------ Extrait du document

Par courrier du 5 novembre 2020, le ministère invita Madame … à compléter son dossier, demande à laquelle elle donna suite par courrier du 18 novembre 2020, réceptionné le 24 novembre 2020.

Par un arrêté du 17 novembre 2021, le ministre refusa de faire droit à la demande de changement de nom introduite par Madame …. Ledit arrêté est libellé comme suit :

« Vu la demande présentée par Madame …, née le … à …, de nationalité luxembourgeoise et française, et demeurant actuellement à L-… ;

Vu que la requérante sollicite l’autorisation de changer son nom actuel en celui de « … » ;

Vu la loi du 19 décembre 2020 sur le changement du nom et des prénoms ;

Considérant qu’un changement du nom ne peut être autorisé qu’en présence de circonstances exceptionnelles et pour des raisons importantes ;

Considérant que la requérante n’établit ni des circonstances exceptionnelles, ni des raisons importantes ;

Considérant que le principe de la fixité du nom patronymique constitue une règle d’ordre public et social ;

Considérant que la demande n’est donc pas fondée ;

Arrête :

Art.1er. L’autorisation sollicitée est refusée.

Art. 2. Une expédition du présent arrêté est notifiée à la requérante.

Art. 3. Le présent arrêté peut faire l’objet d’un recours en réformation devant le tribunal administratif, à introduire par requête d’un avocat à la cour dans un délai de trois mois à partir de la notification. ».

Par requête déposée au greffe du tribunal administratif le 7 février 2022, Madame … a fait introduire un recours tendant à la réformation, sinon à l’annulation de l’arrêté ministériel du 17 novembre 2021, précité, portant refus de sa demande de changement de nom patronymique.

Etant donné que la loi du 19 décembre 2020 sur le changement du nom et des prénoms et portant modification de la loi modifiée du 8 mars 2017 sur la nationalité luxembourgeoise, ci-après désignée par « loi du 19 décembre 2020 », prévoit, en son article 10, un recours en réformation contre une décision de refus de changement de nom, le tribunal administratif est compétent pour connaître du recours principal en réformation introduit en l’espèce, recours qui est, par ailleurs, recevable pour avoir été introduit dans les formes et délai de la loi.

Il s’ensuit qu’il n’y a pas lieu de statuer sur le recours subsidiaire en annulation.

A l’appui de son recours et en fait, la demanderesse explique vouloir substituer à son nom patronymique actuel celui de son ex-mari, Monsieur …, qui aurait, par une convention signée en date du 17 septembre 2002, marqué son accord à ce qu’elle puisse utiliser, sa vie durant, son nom marital de « … ». Cet accord aurait par la suite été entériné par ordonnance du juge aux affaires familiales près le Tribunal de grande instance de Lyon en date du 18 mars 2004.

------------

Consigne 1:
Indiquez si chacune des affirmations suivantes concorde avec l'extrait du document en répondant par oui ou par non, puis citez mot pour mot les termes qui tranchent.
(a) Le courrier complétant le dossier a été réceptionné le 24 novembre 2020.
(b) L'arrêté laisse six mois à partir de la notification pour introduire un recours.
(c) Le tribunal se prononce également sur le recours subsidiaire en annulation.
Consigne 2:
Répondez brièvement à ces questions sur l'extrait du document.
(a) À quelle date la requête a-t-elle été déposée au greffe du tribunal administratif ?
(b) Quel article de la loi du 19 décembre 2020 prévoit un recours en réformation contre un refus de changement de nom ?
(c) Selon la demanderesse, par quelle juridiction et à quelle date l'accord de son ex-mari a-t-il été entériné ?

------ Données fournies

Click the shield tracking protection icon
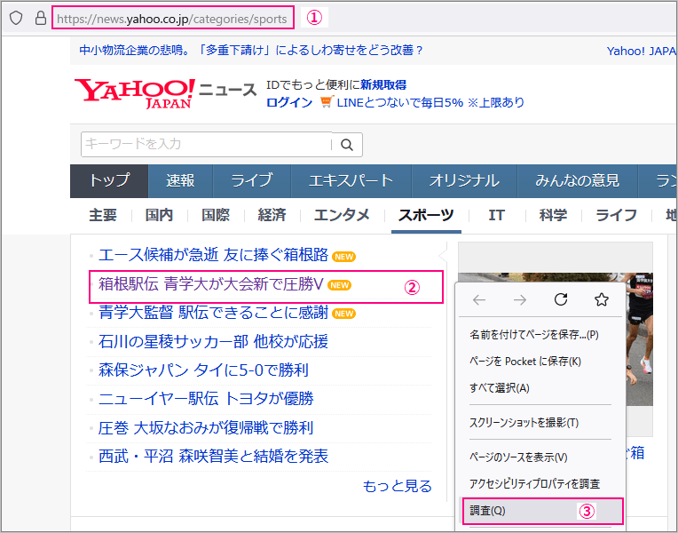Image resolution: width=678 pixels, height=533 pixels. [16, 18]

------------

Solution 1:
(a) Oui : « réceptionné le 24 novembre 2020 »
(b) Non : « dans un délai de trois mois à partir de la notification »
(c) Non : « il n’y a pas lieu de statuer sur le recours subsidiaire en annulation »

Solution 2:
(a) Le 7 février 2022.
(b) L'article 10.
(c) Par le juge aux affaires familiales près le Tribunal de grande instance de Lyon, le 18 mars 2004.